◆ Tasks for this exercise ◆
A - Answer these questions from the forum post about lathes:
(i) What chuck did the writer have on the G0602?
(ii) What does the writer make?
(iii) For how long did the writer use the G0602 nearly every day?
B - Write what comes next in the forum post about lathes, picking up after its last line.

I had a G0602 with a  Bison Set-Tru 5C chuck. The Bison now lives on the new G4003G with just a backplate change.

I believe your question was not, "What bore size should I get?" but rather can you use 5C collets on that spindle. The collet chuck make the question moot. It's interesting that the "canned answers" pop up on every forum. 
"You need such and such bore size" , etc. These are given without asking "What are you planning on doing with the lathe?"
I make model steam engines. For me, the bore size is inconsequential. If I were turning 2" shafts, then a 1 3/4" bore is too small.

With all of that said, I was in the same situation as you. I wanted the 1127 but it wasn't in the budget. I used the G0602 nearly every day for two years and had no issues. I did add:
1. Quick Change Tool Post
2. DRO
3. Larger motor with VFD
4. Bison 5C chuck.

◆ Data provided ◆
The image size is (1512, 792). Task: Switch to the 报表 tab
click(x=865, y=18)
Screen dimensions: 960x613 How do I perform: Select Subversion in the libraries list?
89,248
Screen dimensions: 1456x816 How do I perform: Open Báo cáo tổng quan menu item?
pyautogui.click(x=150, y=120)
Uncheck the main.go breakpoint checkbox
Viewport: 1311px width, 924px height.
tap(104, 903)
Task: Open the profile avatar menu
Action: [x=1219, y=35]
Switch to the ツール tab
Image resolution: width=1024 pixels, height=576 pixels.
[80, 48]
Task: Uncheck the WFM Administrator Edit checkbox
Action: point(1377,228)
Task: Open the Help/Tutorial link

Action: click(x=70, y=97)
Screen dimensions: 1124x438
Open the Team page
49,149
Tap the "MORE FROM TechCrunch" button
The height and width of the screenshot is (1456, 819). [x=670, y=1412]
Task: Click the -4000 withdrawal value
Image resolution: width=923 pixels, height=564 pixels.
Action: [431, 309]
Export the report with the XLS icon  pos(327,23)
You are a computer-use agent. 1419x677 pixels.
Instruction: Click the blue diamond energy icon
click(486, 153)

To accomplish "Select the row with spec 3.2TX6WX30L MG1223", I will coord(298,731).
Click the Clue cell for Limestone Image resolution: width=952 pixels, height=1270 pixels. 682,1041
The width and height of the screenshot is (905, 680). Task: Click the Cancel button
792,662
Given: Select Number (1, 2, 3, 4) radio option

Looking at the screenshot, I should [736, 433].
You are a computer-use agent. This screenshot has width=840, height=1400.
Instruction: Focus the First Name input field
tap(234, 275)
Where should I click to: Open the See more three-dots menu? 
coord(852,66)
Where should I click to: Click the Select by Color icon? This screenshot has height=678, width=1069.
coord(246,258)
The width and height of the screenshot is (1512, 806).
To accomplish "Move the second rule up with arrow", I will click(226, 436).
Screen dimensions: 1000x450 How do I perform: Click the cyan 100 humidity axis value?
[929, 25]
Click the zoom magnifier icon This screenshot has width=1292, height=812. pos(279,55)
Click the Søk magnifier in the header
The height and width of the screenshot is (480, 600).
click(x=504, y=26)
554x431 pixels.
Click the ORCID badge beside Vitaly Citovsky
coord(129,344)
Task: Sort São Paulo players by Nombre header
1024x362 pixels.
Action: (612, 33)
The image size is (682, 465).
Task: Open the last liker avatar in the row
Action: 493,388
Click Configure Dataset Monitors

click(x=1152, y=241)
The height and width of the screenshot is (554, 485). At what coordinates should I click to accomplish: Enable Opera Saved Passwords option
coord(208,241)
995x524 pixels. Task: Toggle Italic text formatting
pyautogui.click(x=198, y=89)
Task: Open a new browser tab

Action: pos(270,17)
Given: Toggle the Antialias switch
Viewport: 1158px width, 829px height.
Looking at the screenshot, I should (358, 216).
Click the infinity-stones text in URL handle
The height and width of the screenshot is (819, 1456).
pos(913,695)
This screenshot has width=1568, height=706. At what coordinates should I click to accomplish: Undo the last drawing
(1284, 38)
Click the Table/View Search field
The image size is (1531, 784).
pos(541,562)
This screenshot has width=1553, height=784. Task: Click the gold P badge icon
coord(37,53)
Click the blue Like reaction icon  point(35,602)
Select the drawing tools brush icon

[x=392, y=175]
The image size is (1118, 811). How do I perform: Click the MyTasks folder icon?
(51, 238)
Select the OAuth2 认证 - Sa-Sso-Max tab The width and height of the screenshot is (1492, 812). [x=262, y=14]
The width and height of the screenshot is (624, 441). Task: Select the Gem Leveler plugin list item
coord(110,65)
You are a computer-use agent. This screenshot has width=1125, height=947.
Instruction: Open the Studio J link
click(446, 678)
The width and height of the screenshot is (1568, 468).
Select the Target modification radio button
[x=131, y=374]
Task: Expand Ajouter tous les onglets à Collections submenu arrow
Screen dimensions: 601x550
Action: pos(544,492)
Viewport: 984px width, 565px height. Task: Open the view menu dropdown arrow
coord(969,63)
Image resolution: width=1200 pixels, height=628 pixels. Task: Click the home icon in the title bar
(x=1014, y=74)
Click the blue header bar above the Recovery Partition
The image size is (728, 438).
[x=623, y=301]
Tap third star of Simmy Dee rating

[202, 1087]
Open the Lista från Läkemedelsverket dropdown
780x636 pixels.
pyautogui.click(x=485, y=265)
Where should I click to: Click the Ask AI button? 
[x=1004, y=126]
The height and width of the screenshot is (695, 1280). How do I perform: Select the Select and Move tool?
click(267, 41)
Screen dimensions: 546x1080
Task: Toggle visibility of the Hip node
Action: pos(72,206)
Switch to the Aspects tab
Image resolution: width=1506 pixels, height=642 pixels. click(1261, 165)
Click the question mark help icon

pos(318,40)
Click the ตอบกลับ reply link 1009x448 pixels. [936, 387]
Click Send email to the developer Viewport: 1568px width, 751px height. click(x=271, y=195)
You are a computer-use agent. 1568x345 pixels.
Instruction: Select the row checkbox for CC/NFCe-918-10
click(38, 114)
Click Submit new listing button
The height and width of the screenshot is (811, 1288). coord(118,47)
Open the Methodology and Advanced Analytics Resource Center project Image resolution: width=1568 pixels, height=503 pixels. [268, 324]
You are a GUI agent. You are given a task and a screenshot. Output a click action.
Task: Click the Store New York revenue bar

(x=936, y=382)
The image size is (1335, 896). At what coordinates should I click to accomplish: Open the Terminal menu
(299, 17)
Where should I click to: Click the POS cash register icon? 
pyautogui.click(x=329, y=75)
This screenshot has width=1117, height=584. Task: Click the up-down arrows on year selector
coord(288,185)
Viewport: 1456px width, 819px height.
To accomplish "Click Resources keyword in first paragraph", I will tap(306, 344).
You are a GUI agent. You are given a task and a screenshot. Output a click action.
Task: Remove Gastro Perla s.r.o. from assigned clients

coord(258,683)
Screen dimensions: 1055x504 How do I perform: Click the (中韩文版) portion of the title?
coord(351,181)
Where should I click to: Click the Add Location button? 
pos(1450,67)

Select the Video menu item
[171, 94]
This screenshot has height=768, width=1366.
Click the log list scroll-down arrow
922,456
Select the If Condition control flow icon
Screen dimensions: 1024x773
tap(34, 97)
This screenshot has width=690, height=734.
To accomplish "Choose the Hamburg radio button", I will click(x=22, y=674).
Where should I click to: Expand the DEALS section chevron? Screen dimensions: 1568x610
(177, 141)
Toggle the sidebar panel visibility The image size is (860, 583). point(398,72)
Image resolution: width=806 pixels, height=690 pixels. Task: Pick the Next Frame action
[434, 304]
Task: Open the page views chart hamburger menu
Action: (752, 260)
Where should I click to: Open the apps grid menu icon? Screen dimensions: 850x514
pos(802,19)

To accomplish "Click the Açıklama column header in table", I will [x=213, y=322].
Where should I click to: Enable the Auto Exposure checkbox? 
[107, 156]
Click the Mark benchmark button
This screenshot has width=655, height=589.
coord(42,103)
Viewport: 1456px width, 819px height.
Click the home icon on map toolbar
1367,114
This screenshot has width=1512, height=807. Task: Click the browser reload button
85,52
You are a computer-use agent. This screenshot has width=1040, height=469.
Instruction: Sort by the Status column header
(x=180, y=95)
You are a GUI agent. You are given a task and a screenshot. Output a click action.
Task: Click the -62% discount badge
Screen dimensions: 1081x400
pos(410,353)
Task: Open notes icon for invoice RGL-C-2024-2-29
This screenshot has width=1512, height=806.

◆ Exercise responses ◆
A -
(i) A Bison Set-Tru 5C chuck.
(ii) Model steam engines.
(iii) Two years.

B -
For me, the biggest advantage of 5C collets is that they are plentiful and cheap. Every spin Indexer that I've seen is for 5C collets. Collet block are extremely useful when moving operations from the lathe to the mill and vice versa.

For the price, it's a great lathe.

Cons?
Lack of power cross feed.
Lack of quick change gearbox.

Neither were a deal breaker for me. Now that I have them, they get used a lot.

As far as a backplate for the strange spindle thread size. Not a big deal. IIRC I got them from Shars.

If you ever get a Bison 5C Set-Tru (highly recommended) I've got an honest-to-gosh Bison backplate for the G0602 sitting under the bench. PM me.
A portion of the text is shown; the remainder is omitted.